Toujours invoquant l’article 6 de la Convention, le requérant soutient n’avoir pas pu disposer du temps et des facilités nécessaires pour présenter sa défense au réquisitoire supplétif du 2 mars 2001 et il se plaint de ne pas avoir bénéficié de l’assistance d’un défenseur au stade de l’instruction.
En l’état actuel du dossier, la Cour ne s’estime pas en mesure de se prononcer sur la recevabilité de ces griefs et juge nécessaire de communiquer cette partie de la requête au gouvernement défendeur conformément à l’article 54 § 2 b) de son règlement.
2. Le requérant soutient avoir subi des mauvais traitements emportant violation de l’article 3 de la Convention et se plaint du défaut d’enquête à ce sujet.
La Cour note d’emblée que le rapport médical délivré à l’issue de la garde à vue du requérant fait état d’absence de trace de violence.
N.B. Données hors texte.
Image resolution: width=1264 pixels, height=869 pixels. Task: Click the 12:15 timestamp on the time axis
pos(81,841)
Par ailleurs, lorsque celui-ci a dénoncé les actes dont il était prétendument victime devant le procureur de la République et le juge du tribunal de police, il n’a pas donné de détails quant à la nature ou à la durée des traitements, ce qui aurait pu permettre aux magistrats d’approfondir leur enquête.
Par conséquent, la Cour ne trouve aucun élément dans le dossier qui pourrait constituer un début de preuve de ce grief (voir, entre autres, Barbaros Hayrettin Yılmaz c. Turquie (déc.), no 50743/99, 30 mai 2000).
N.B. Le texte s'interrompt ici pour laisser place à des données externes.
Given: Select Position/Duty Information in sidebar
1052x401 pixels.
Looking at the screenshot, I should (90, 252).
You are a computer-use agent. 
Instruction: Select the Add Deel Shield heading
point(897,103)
Quant à l’allégation tirée de la passivité des autorités judiciaires face à ses allégations, la Cour estime que le requérant ne pouvait pas légitimement escompter que des investigations approfondies soient menées sans que lui-même ou son avocate fournisse aux autorités un fondement plus solide au sujet de ses doléances, lesquelles, aux yeux de la Cour, ne sauraient d’ailleurs passer pour « défendables » (voir, entre autres, Edip Berk et autres c. Turquie (déc.), no 41973/98, le 26 mai 2005).
Il s’ensuit que cette partie de la requête doit être rejetée pour défaut manifeste de fondement au sens de l’article 35 §§ 3 et 4 de la Convention.
Par ces motifs, la Cour, à l’unanimité,
Ajourne l’examen des griefs du requérant tirés de l’article 6 de la Convention ;
Déclare la requête irrecevable pour le surplus.